• [Your assignment]:
What is needed is the run of lines from the one with "جهان تورک (213, 59)" through the close of the data, set down exactly.

(Beginning of Raw data)

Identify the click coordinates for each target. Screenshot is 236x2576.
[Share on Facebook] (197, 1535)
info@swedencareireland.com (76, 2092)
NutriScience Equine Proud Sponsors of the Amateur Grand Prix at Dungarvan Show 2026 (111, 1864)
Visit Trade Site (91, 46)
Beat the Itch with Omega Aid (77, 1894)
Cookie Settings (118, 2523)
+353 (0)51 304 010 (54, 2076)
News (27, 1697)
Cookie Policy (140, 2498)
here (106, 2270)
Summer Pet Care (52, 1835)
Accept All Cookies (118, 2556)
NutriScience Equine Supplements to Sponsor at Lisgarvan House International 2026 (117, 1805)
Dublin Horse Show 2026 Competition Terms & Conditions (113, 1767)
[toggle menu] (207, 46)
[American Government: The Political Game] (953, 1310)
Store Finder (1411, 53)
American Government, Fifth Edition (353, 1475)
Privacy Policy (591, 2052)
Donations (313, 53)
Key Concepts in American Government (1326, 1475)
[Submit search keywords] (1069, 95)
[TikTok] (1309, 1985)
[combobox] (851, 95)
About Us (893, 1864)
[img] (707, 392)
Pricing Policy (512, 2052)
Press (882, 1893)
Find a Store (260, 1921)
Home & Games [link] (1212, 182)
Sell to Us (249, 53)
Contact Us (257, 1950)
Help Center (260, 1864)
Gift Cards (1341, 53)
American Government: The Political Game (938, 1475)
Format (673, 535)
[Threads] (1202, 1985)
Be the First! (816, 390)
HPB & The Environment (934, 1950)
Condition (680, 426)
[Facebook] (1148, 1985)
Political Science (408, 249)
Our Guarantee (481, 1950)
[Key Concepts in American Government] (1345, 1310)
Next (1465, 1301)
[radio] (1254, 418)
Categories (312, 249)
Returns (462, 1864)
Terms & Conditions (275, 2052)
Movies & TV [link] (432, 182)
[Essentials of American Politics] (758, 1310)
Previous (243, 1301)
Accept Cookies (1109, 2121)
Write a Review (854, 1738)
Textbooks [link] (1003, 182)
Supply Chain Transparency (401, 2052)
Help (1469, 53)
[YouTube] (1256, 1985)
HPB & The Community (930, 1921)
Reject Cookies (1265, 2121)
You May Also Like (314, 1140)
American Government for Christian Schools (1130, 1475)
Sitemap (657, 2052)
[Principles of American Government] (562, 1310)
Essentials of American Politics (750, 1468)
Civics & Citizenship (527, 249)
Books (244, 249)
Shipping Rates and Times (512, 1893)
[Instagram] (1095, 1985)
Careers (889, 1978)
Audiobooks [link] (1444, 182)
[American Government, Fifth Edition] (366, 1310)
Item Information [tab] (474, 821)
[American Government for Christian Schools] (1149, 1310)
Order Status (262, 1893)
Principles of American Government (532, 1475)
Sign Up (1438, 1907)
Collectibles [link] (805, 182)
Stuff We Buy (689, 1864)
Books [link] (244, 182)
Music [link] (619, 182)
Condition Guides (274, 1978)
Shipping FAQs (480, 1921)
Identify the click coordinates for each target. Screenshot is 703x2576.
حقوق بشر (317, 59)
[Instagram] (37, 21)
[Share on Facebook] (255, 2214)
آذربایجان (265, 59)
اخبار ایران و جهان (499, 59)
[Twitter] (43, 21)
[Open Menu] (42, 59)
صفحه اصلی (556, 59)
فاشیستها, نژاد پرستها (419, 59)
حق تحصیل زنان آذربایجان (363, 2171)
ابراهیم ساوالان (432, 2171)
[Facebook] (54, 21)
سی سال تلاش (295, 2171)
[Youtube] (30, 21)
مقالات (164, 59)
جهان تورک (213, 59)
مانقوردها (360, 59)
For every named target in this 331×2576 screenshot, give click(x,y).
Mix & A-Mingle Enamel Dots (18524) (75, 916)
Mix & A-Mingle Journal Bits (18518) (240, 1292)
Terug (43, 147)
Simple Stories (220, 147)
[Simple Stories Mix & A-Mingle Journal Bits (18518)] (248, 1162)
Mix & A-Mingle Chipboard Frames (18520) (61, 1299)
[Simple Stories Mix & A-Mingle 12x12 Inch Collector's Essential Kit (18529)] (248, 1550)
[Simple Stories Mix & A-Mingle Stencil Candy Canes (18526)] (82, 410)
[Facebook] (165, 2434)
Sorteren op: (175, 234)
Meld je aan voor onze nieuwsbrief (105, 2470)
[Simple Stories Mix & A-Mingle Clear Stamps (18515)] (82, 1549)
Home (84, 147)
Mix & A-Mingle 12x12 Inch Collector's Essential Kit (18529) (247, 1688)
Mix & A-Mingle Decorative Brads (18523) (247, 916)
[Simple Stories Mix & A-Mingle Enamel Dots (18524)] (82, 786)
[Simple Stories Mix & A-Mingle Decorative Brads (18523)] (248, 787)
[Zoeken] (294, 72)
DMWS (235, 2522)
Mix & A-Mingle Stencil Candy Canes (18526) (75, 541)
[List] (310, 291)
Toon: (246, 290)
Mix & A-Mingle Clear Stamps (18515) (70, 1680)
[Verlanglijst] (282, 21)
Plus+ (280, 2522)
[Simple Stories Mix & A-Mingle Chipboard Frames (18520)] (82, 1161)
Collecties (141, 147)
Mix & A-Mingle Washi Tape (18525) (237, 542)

(End of Raw data)

• [Solution for this task]:
جهان تورک (213, 59)
مانقوردها (360, 59)
For every named target in this 331×2576 screenshot, give click(x,y).
Mix & A-Mingle Enamel Dots (18524) (75, 916)
Mix & A-Mingle Journal Bits (18518) (240, 1292)
Terug (43, 147)
Simple Stories (220, 147)
[Simple Stories Mix & A-Mingle Journal Bits (18518)] (248, 1162)
Mix & A-Mingle Chipboard Frames (18520) (61, 1299)
[Simple Stories Mix & A-Mingle 12x12 Inch Collector's Essential Kit (18529)] (248, 1550)
[Simple Stories Mix & A-Mingle Stencil Candy Canes (18526)] (82, 410)
[Facebook] (165, 2434)
Sorteren op: (175, 234)
Meld je aan voor onze nieuwsbrief (105, 2470)
[Simple Stories Mix & A-Mingle Clear Stamps (18515)] (82, 1549)
Home (84, 147)
Mix & A-Mingle 12x12 Inch Collector's Essential Kit (18529) (247, 1688)
Mix & A-Mingle Decorative Brads (18523) (247, 916)
[Simple Stories Mix & A-Mingle Enamel Dots (18524)] (82, 786)
[Simple Stories Mix & A-Mingle Decorative Brads (18523)] (248, 787)
[Zoeken] (294, 72)
DMWS (235, 2522)
Mix & A-Mingle Stencil Candy Canes (18526) (75, 541)
[List] (310, 291)
Toon: (246, 290)
Mix & A-Mingle Clear Stamps (18515) (70, 1680)
[Verlanglijst] (282, 21)
Plus+ (280, 2522)
[Simple Stories Mix & A-Mingle Chipboard Frames (18520)] (82, 1161)
Collecties (141, 147)
Mix & A-Mingle Washi Tape (18525) (237, 542)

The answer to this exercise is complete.